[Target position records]
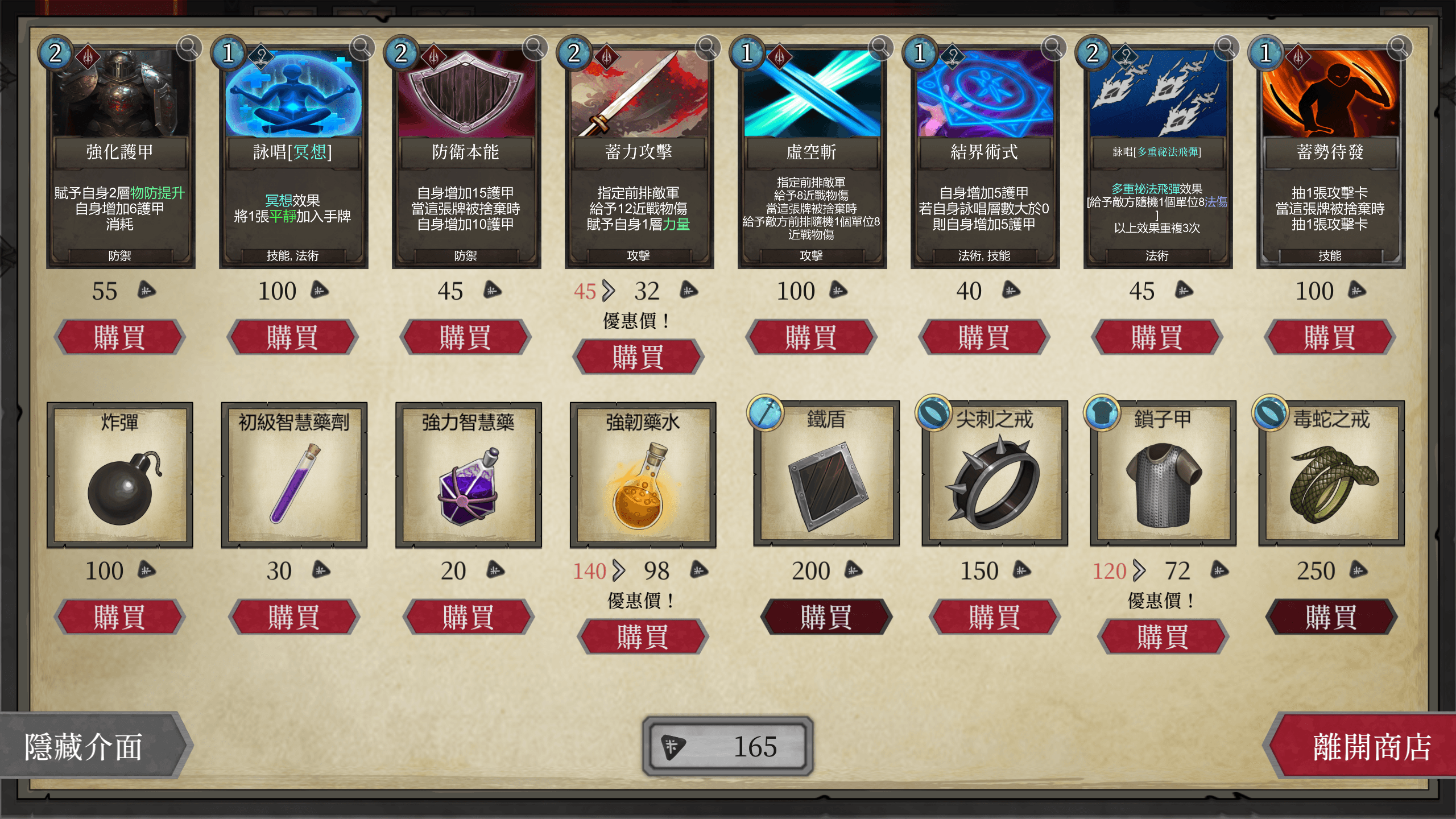Inspect 虛空斬 card with magnifier icon
This screenshot has width=1456, height=819.
[x=880, y=48]
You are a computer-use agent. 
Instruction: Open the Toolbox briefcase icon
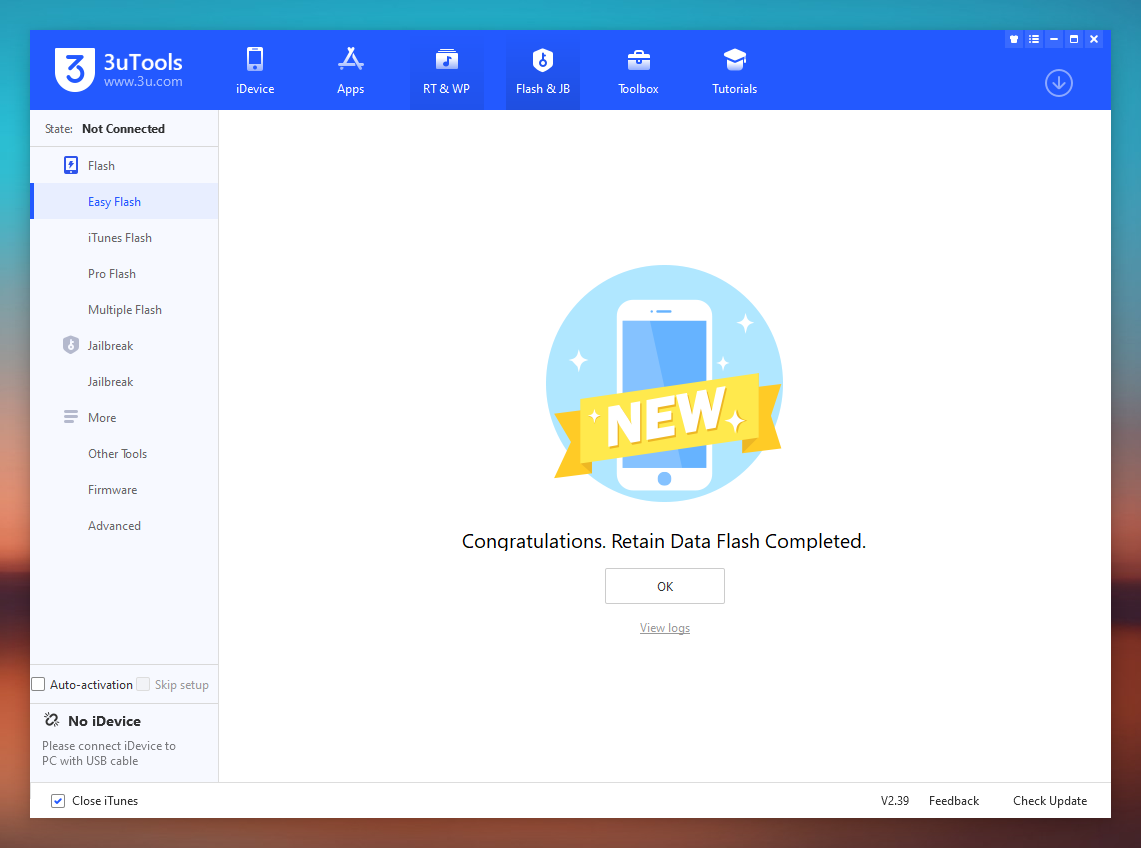point(638,60)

Set task:
Update the records above by replacing "briefcase" with "suitcase", leaving everything else unchanged. Leave the pictures out of your answer.

Final answer:
Inspect 虛空斬 card with magnifier icon
This screenshot has width=1456, height=819.
[x=880, y=48]
You are a computer-use agent. 
Instruction: Open the Toolbox suitcase icon
point(638,60)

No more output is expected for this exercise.